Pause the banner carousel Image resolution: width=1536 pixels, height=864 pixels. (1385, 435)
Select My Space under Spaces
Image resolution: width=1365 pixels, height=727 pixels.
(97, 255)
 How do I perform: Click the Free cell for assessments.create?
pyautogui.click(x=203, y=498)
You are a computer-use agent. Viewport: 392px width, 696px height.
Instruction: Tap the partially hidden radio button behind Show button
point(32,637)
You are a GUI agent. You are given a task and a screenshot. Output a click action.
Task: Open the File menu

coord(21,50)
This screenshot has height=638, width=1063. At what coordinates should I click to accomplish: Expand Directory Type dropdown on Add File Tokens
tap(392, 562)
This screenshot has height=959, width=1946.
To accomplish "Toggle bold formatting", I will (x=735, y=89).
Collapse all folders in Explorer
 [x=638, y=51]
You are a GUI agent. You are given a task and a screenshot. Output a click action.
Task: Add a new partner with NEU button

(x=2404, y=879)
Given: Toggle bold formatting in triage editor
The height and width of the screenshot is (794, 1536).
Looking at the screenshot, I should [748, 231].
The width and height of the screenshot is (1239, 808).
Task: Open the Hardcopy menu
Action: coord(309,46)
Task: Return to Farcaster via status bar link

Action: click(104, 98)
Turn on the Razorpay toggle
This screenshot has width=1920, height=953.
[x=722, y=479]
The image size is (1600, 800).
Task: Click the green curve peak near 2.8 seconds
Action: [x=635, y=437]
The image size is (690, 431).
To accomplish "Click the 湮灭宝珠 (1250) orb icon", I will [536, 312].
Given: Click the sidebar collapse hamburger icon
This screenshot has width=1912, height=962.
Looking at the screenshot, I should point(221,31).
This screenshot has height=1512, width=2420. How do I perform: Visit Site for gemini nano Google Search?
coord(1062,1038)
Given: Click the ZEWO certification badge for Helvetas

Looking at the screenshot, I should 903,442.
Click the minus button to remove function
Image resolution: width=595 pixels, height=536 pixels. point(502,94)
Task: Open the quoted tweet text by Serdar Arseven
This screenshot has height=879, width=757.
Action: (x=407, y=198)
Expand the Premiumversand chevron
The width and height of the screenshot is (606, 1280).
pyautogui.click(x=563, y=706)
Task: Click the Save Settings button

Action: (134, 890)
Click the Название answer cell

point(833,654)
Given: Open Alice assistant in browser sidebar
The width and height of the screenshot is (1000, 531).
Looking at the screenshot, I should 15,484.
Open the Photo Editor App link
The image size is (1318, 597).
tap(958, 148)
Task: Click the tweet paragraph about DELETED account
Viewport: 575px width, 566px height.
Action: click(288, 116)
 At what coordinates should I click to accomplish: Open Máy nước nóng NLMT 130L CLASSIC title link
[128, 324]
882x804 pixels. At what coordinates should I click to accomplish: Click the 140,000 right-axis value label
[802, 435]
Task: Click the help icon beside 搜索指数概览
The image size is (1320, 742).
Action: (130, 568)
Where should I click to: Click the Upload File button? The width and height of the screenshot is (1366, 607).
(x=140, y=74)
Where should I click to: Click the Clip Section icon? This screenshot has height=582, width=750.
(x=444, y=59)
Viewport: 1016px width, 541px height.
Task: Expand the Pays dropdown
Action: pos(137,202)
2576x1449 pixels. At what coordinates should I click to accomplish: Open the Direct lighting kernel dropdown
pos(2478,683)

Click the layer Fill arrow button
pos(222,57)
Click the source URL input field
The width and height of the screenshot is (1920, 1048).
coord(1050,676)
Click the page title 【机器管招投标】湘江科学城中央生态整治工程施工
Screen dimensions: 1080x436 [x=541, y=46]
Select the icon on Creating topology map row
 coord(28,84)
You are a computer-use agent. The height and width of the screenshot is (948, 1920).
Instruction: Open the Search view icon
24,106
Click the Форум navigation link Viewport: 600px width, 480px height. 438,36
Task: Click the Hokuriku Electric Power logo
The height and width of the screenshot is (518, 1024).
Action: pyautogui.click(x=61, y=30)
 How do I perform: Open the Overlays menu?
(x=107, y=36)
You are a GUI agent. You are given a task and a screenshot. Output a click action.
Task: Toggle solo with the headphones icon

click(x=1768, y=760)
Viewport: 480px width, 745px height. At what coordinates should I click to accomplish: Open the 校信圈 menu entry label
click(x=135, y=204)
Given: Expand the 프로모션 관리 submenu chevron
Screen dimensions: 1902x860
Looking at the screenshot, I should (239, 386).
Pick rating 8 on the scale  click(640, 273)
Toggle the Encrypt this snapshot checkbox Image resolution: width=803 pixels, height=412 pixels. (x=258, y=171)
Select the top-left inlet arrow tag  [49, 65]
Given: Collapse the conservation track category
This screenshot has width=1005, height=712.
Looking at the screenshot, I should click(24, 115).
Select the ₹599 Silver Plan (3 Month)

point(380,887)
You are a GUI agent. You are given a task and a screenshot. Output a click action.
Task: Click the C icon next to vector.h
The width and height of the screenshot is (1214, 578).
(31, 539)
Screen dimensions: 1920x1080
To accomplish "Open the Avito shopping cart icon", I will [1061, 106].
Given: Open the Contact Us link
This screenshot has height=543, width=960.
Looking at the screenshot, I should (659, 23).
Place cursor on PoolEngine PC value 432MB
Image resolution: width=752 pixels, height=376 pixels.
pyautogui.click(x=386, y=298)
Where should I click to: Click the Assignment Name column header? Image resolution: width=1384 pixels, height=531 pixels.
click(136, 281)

# Problem to solve:
Reproduce all of the rows above word for word, with no changes.

# Written solution:
Pause the banner carousel Image resolution: width=1536 pixels, height=864 pixels. (1385, 435)
Select My Space under Spaces
Image resolution: width=1365 pixels, height=727 pixels.
(97, 255)
 How do I perform: Click the Free cell for assessments.create?
pyautogui.click(x=203, y=498)
You are a computer-use agent. Viewport: 392px width, 696px height.
Instruction: Tap the partially hidden radio button behind Show button
point(32,637)
You are a GUI agent. You are given a task and a screenshot. Output a click action.
Task: Open the File menu

coord(21,50)
This screenshot has height=638, width=1063. At what coordinates should I click to accomplish: Expand Directory Type dropdown on Add File Tokens
tap(392, 562)
This screenshot has height=959, width=1946.
To accomplish "Toggle bold formatting", I will (x=735, y=89).
Collapse all folders in Explorer
 [x=638, y=51]
You are a GUI agent. You are given a task and a screenshot. Output a click action.
Task: Add a new partner with NEU button

(x=2404, y=879)
Given: Toggle bold formatting in triage editor
The height and width of the screenshot is (794, 1536).
Looking at the screenshot, I should [748, 231].
The width and height of the screenshot is (1239, 808).
Task: Open the Hardcopy menu
Action: coord(309,46)
Task: Return to Farcaster via status bar link

Action: click(104, 98)
Turn on the Razorpay toggle
This screenshot has width=1920, height=953.
[x=722, y=479]
The image size is (1600, 800).
Task: Click the green curve peak near 2.8 seconds
Action: [x=635, y=437]
The image size is (690, 431).
To accomplish "Click the 湮灭宝珠 (1250) orb icon", I will [536, 312].
Given: Click the sidebar collapse hamburger icon
This screenshot has width=1912, height=962.
Looking at the screenshot, I should point(221,31).
This screenshot has height=1512, width=2420. How do I perform: Visit Site for gemini nano Google Search?
coord(1062,1038)
Given: Click the ZEWO certification badge for Helvetas

Looking at the screenshot, I should 903,442.
Click the minus button to remove function
Image resolution: width=595 pixels, height=536 pixels. point(502,94)
Task: Open the quoted tweet text by Serdar Arseven
This screenshot has height=879, width=757.
Action: (x=407, y=198)
Expand the Premiumversand chevron
The width and height of the screenshot is (606, 1280).
pyautogui.click(x=563, y=706)
Task: Click the Save Settings button

Action: (134, 890)
Click the Название answer cell

point(833,654)
Given: Open Alice assistant in browser sidebar
The width and height of the screenshot is (1000, 531).
Looking at the screenshot, I should 15,484.
Open the Photo Editor App link
The image size is (1318, 597).
tap(958, 148)
Task: Click the tweet paragraph about DELETED account
Viewport: 575px width, 566px height.
Action: click(288, 116)
 At what coordinates should I click to accomplish: Open Máy nước nóng NLMT 130L CLASSIC title link
[128, 324]
882x804 pixels. At what coordinates should I click to accomplish: Click the 140,000 right-axis value label
[802, 435]
Task: Click the help icon beside 搜索指数概览
The image size is (1320, 742).
Action: (130, 568)
Where should I click to: Click the Upload File button? The width and height of the screenshot is (1366, 607).
(x=140, y=74)
Where should I click to: Click the Clip Section icon? This screenshot has height=582, width=750.
(x=444, y=59)
Viewport: 1016px width, 541px height.
Task: Expand the Pays dropdown
Action: pos(137,202)
2576x1449 pixels. At what coordinates should I click to accomplish: Open the Direct lighting kernel dropdown
pos(2478,683)

Click the layer Fill arrow button
pos(222,57)
Click the source URL input field
The width and height of the screenshot is (1920, 1048).
coord(1050,676)
Click the page title 【机器管招投标】湘江科学城中央生态整治工程施工
Screen dimensions: 1080x436 [x=541, y=46]
Select the icon on Creating topology map row
 coord(28,84)
You are a computer-use agent. The height and width of the screenshot is (948, 1920).
Instruction: Open the Search view icon
24,106
Click the Форум navigation link Viewport: 600px width, 480px height. 438,36
Task: Click the Hokuriku Electric Power logo
The height and width of the screenshot is (518, 1024).
Action: pyautogui.click(x=61, y=30)
 How do I perform: Open the Overlays menu?
(x=107, y=36)
You are a GUI agent. You are given a task and a screenshot. Output a click action.
Task: Toggle solo with the headphones icon

click(x=1768, y=760)
Viewport: 480px width, 745px height. At what coordinates should I click to accomplish: Open the 校信圈 menu entry label
click(x=135, y=204)
Given: Expand the 프로모션 관리 submenu chevron
Screen dimensions: 1902x860
Looking at the screenshot, I should (239, 386).
Pick rating 8 on the scale  click(640, 273)
Toggle the Encrypt this snapshot checkbox Image resolution: width=803 pixels, height=412 pixels. (x=258, y=171)
Select the top-left inlet arrow tag  [49, 65]
Given: Collapse the conservation track category
This screenshot has width=1005, height=712.
Looking at the screenshot, I should click(24, 115).
Select the ₹599 Silver Plan (3 Month)

point(380,887)
You are a GUI agent. You are given a task and a screenshot. Output a click action.
Task: Click the C icon next to vector.h
The width and height of the screenshot is (1214, 578).
(31, 539)
Screen dimensions: 1920x1080
To accomplish "Open the Avito shopping cart icon", I will [1061, 106].
Given: Open the Contact Us link
This screenshot has height=543, width=960.
Looking at the screenshot, I should (659, 23).
Place cursor on PoolEngine PC value 432MB
Image resolution: width=752 pixels, height=376 pixels.
pyautogui.click(x=386, y=298)
Where should I click to: Click the Assignment Name column header? Image resolution: width=1384 pixels, height=531 pixels.
click(136, 281)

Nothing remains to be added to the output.